--- start of Records to use ---

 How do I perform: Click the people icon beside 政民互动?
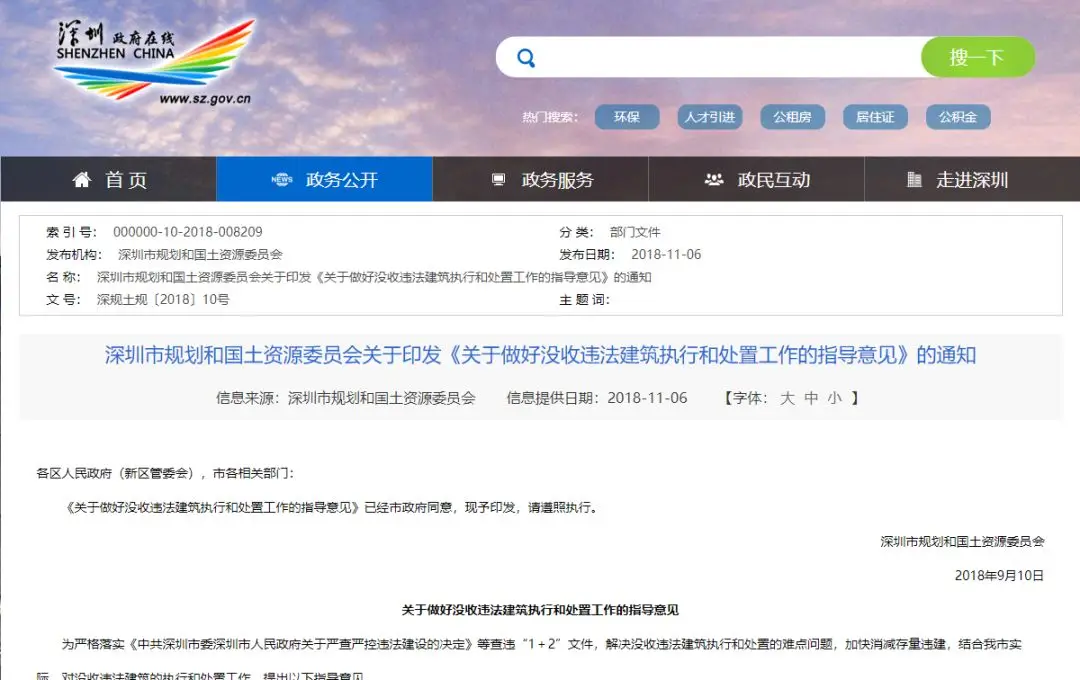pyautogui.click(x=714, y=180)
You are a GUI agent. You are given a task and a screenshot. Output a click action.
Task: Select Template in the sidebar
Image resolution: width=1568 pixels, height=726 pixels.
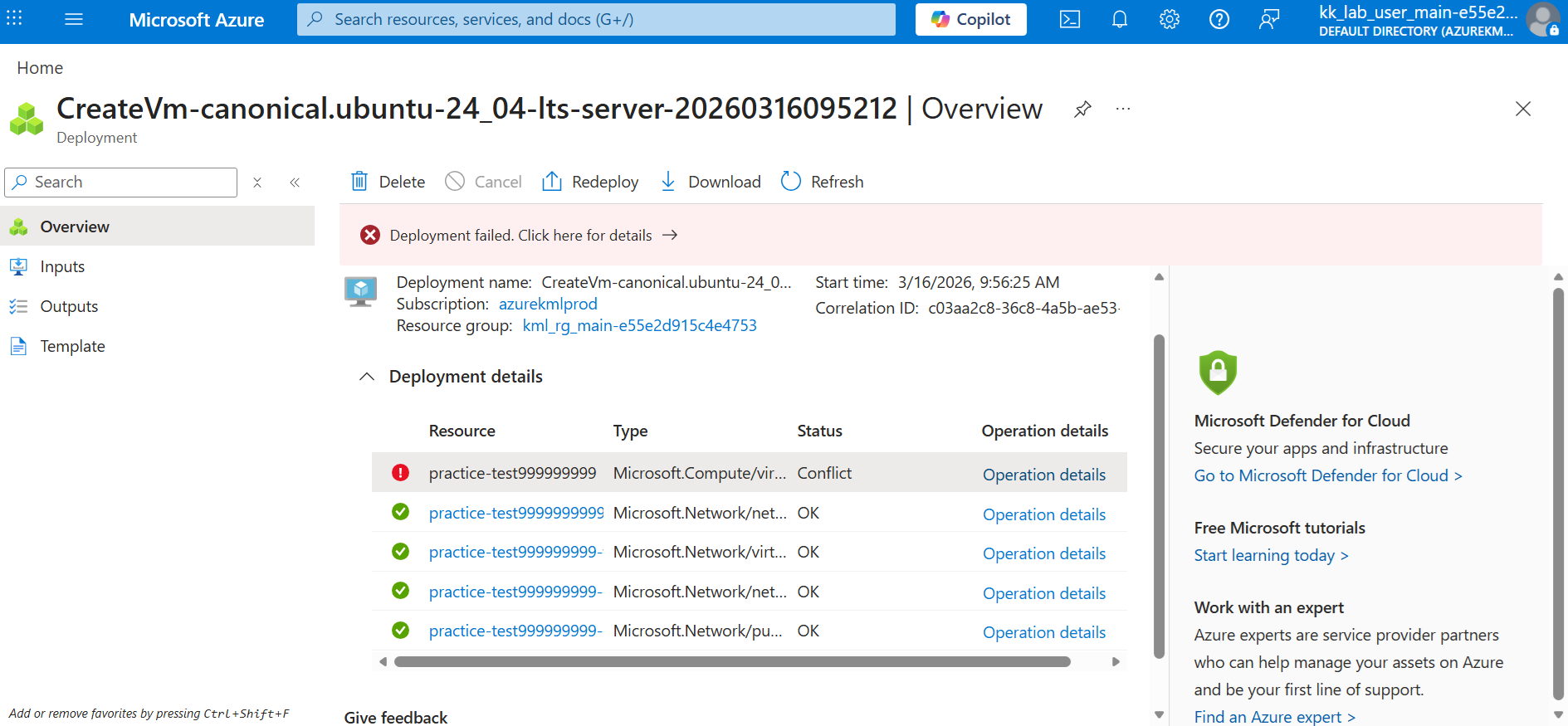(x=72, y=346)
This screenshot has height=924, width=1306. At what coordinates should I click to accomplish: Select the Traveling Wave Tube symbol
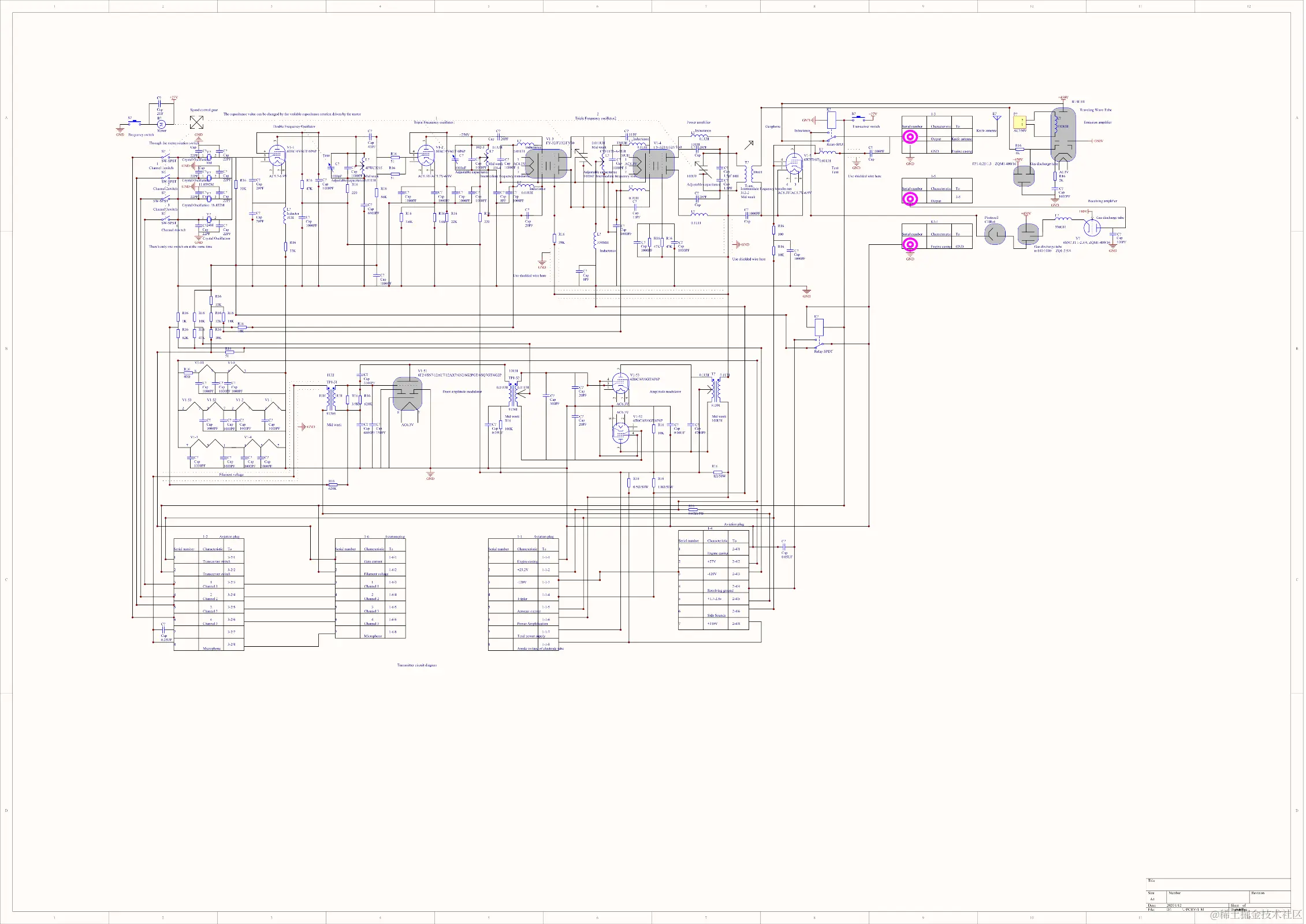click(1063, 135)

--- end of Records to use ---
--- start of Records to use ---

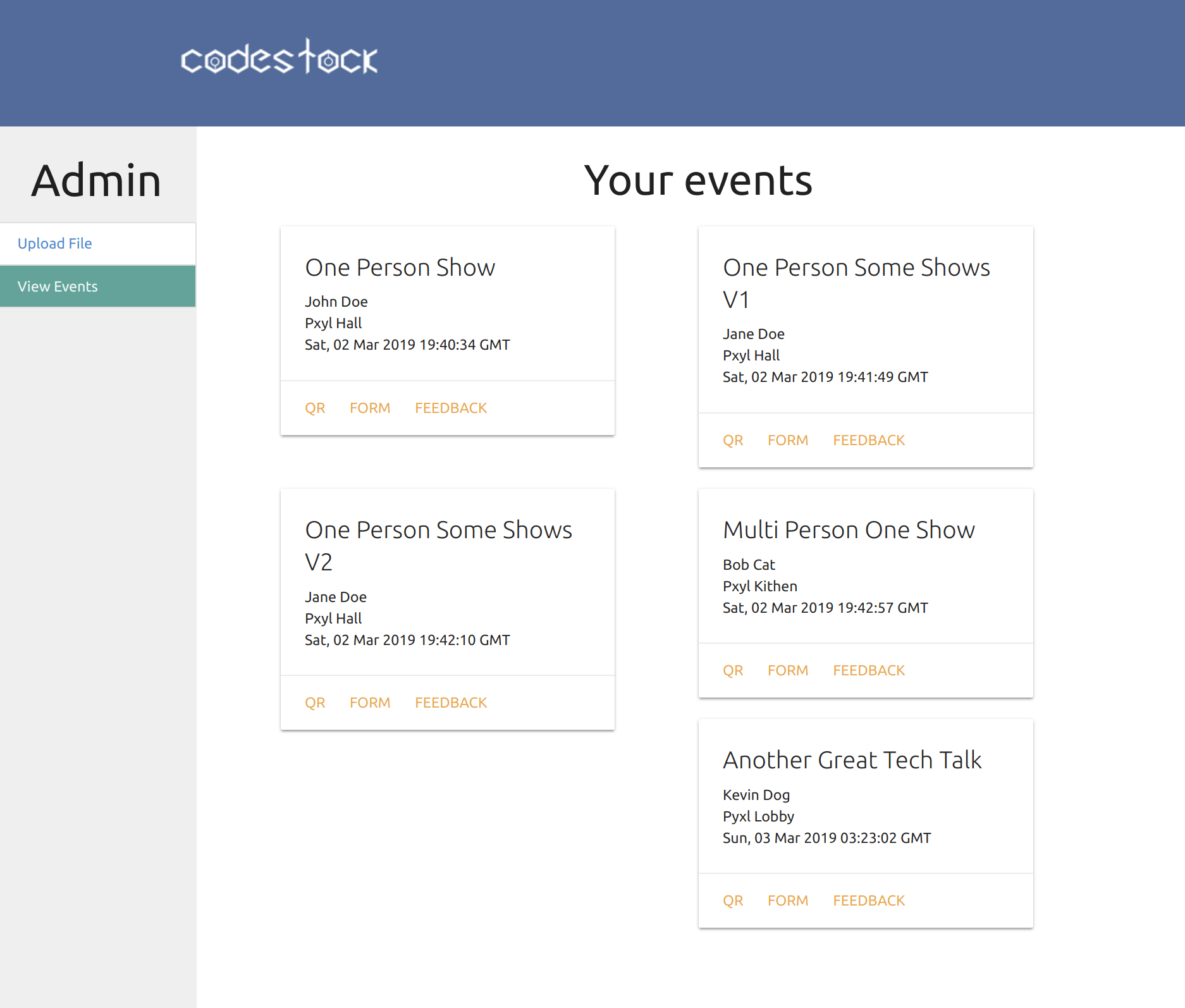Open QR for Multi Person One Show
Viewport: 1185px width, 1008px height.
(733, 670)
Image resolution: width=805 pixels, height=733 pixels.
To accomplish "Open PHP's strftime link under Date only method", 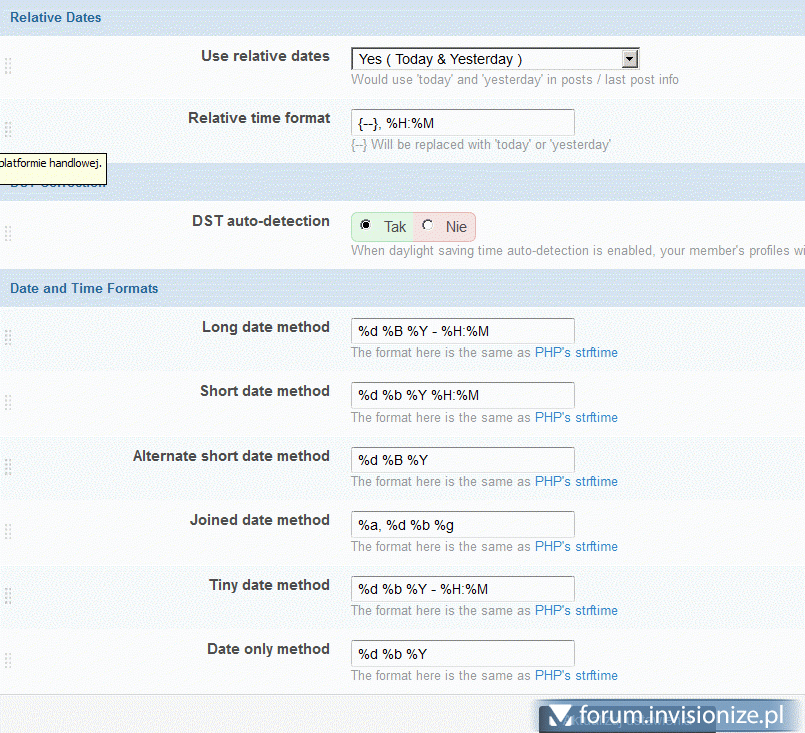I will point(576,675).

--- end of Records to use ---

• **Task details**: Update the records from the line containing "This screenshot has" through the line containing "click(1063, 135)", swapping "symbol" for "icon" and keeping everything else the same. Omit the pictures from your answer.

• **The response**:
This screenshot has height=924, width=1306. At what coordinates should I click to accomplish: Select the Traveling Wave Tube icon
click(1063, 135)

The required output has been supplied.